Sono tre le alternative prese a riferimento nello studio del ministero: nello scenario A la rimozione delle sovvenzioni comporta solo una riduzione della spesa pubblica; nello scenario B le entrate derivanti dalla rimozione sono ripartite per aumentare gli attuali risparmi di bilancio, sovvenzionare le fonti rinnovabili e migliorare l’efficienza energetica del settore industriale; nello scenario C i proventi sono invece destinati a ridurre il cosiddetto cuneo fiscale del lavoro “qualificato”.
«In tutti gli scenari – spiega il ministro dell’Ambiente – le emissioni si riducono in modo significativo a causa della riduzione (scenario A) o ristrutturazione (scenari B e C) della spesa pubblica. Per quanto riguarda gli effetti sul Pil, i risultati differiscono tra gli scenari. Nel primo scenario A, osserviamo una riduzione del Pil bassa ma significativa di -0,58% mentre negli scenari B e C dove i risparmi di bilancio sono riciclati per favorire i risultati dell’attività economica si registra un aumento del Pil dello 0,82% e 1,60% rispettivamente. Tra i settori, l’offerta di energia e i settori dei trasporti mostrano le maggiori riduzioni della produzione. Al contrario, il settore delle energie rinnovabili aumenta significativamente in tutti e tre gli scenari: rispettivamente dell’1,1%, del 22,9% e dello 0,3%. I settori dei servizi e dell’industria aumentano lievemente solo negli scenari B e C rispettivamente dello 0,6% e 1,2% e dello 0,7% e del 2,2%. Per gli stessi scenari, i risultati mostrano anche un impatto positivo sull’occupazione che aumenta del 2,3% e del 4,2%».

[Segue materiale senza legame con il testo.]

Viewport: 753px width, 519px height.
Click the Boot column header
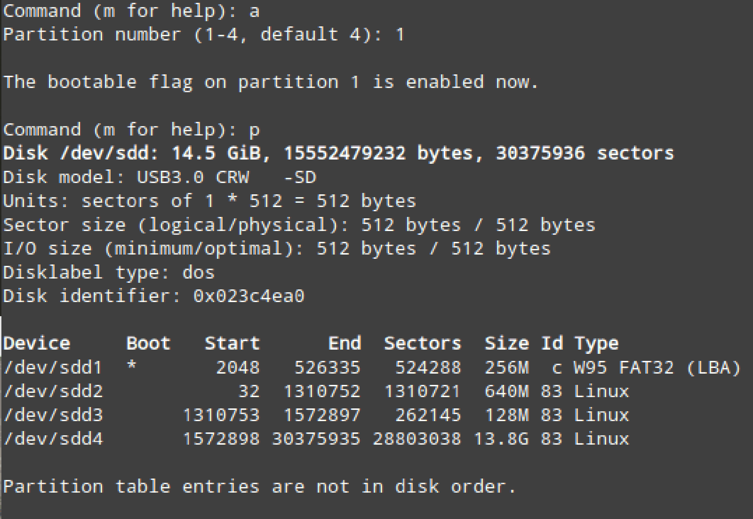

In altre parole, secondo le stime dello stesso Governo togliere i sussidi attualmente destinati ai combustibili fossili permetterebbe al Paese di guadagnarci sotto il profilo ambientale, quello sociale e quello economico. In tutti e tre gli scenari sarebbe possibile ridurre in modo significativo le emissioni di gas serra (del -2,13% nello scenario A, del -2,68% nel B, del -0,88% nel C), permettere una crescita del Pil fino al +1,60% – ovvero quasi il doppio di quella effettivamente conseguita dall’Italia nel 2018, e 16 volte tanto quella stimata dalla Commissione Ue per il nostro Paese nell’anno in corso (+0,1%) – e di spingere l’occupazione fino al +4,2%. Peccato che il Governo non ascolti neanche se stesso: di tutto questo non c’è traccia nelle politiche portate avanti negli ultimi 14 mesi dalla maggioranza M5S-Lega.